The History of Stafford
Human settlement in Stafford started at least as far back as 900-700BC when Iron Age man came here to take advantage of the rich mineral deposits and vast forest. The forest, Cannock Chase , still exists, albeit in a much-shrunken form. The Romans also favoured Stafford and there’s plenty of evidence of their presence in the area, but little else is known about settlements in Stafford after the Romans prior to the 9th Century.
The town got it’s name in Saxon times when it was the centre of attempts to hold back the marauding Danes. Stafford, or Staith Ford, means ford by the landing place. After William the Conquerer defeated the Saxons in the Battle of Hastings the Normans re-fortified Stafford. They were forced to build the stone castle , and many more forts and outposts in the surrounding area, due to the stout and prolonged resistance put up against them by the local Saxons.
Stafford was granted its Charter of Liberties in early in the 1200s by King John . This was an important event as a charter gives a town or borough a legal entity. This ancient charter remains at the heart of the town’s legal existence to this day. The Middle Ages saw the town prosper, particularly on the back of the wool trade it being perfectly placed as a market town for the surrounding agricultural lands. Finished cloth was also important to Stafford’s economy. The ruling Stafford family suffered financially during the crusades and took some while to recover. Later an Earl of Stafford was to become one of the most important men of England and was made Duke of Buckinghamshire in 1444. A future Earl faired less well, the third Duke of Buckinghamshire was executed by Henry VIII on trumped up charges.

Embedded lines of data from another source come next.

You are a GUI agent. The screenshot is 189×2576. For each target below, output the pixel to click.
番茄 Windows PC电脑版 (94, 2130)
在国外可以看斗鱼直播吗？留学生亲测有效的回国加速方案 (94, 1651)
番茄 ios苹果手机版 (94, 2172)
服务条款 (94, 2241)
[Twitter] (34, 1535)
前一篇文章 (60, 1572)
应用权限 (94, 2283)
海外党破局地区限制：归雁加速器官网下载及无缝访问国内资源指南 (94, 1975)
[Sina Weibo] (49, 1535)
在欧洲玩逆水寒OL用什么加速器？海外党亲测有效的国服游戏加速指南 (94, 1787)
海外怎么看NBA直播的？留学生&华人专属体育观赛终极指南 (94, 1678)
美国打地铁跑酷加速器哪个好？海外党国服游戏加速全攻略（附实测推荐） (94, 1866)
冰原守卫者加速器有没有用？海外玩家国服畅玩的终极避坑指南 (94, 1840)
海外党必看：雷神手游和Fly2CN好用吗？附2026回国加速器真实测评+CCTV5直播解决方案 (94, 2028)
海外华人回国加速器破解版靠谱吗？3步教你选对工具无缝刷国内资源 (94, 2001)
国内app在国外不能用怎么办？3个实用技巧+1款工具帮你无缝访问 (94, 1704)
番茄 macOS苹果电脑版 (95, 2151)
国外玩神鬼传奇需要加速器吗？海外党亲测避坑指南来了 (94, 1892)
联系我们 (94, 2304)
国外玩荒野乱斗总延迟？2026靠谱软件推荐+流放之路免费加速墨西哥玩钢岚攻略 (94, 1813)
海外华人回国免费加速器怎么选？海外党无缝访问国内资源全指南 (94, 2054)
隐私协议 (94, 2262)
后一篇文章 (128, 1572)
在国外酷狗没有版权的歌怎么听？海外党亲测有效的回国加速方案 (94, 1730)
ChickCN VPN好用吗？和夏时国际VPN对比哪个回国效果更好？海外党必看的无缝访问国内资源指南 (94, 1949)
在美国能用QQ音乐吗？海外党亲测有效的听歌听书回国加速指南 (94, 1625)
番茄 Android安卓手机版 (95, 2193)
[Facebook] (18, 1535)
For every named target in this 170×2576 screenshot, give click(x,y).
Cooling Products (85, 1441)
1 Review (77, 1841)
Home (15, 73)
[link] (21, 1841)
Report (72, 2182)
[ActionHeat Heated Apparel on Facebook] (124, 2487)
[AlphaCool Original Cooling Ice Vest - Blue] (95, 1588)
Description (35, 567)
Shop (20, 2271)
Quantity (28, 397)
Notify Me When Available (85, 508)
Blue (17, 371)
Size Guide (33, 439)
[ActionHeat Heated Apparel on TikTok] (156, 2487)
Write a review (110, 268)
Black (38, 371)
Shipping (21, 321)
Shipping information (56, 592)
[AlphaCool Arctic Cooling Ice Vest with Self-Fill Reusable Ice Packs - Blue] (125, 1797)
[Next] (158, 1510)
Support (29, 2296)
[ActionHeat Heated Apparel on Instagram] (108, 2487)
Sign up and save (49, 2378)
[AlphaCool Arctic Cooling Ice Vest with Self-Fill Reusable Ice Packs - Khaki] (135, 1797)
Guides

Stafford campaigned to replace the ruling bailiffs at the council with a mayor. They were successful and Matthew Craddock was the first Mayor of Stafford during the reign of James I . The King visited Stafford and was suitably impressed with its buildings, especially the Shire hall and remarked that the town was like a “little London”. His successor also visited Stafford, however Charles I was at war with the Parliamentarians when he stayed three days at the Ancient High House during the early days of the Civil War . The town changed hands several times during the conflict. Stafford’s Parliamentary representative during the time of the Commonwealth was John Bradshaw. Elected in 1658 he is notorious as the head of the court that tried Charles I.
The author of the ancient and well known angling guide “Compleat Angler” Izaak Walton is from Stafford. He famously saved one of the Crown Jewels, the Lesser George, following Charles II ’s defeat at the Battle of Worcester .
The town’s subsequent growth was initially very slow. A survey in 1622 showed a population of 1,550 only reaching just under 4,000 by 1801. By 1881 this had increased significantly to almost 20,000. When the railway arrived in 1837 Stafford was a busy country market town. The town’s boot and shoe industry grew steadily in the 18th century and by the 19th it was the dominant industry. Boot and shoe making reduced significantly during the 20th century although the town has since continued to grow steadily and now has a population of around 62,000.
Electronics took the place of shoes in the town’s economy with big employers like GEC, Evode and RAF Stafford dominating the town in the late 90s. The ready supply of labour skilled in electronics and computing has meant that Stafford has attracted technology parks over the past 30 years, hopefully securing its future as a thriving Staffordshire town.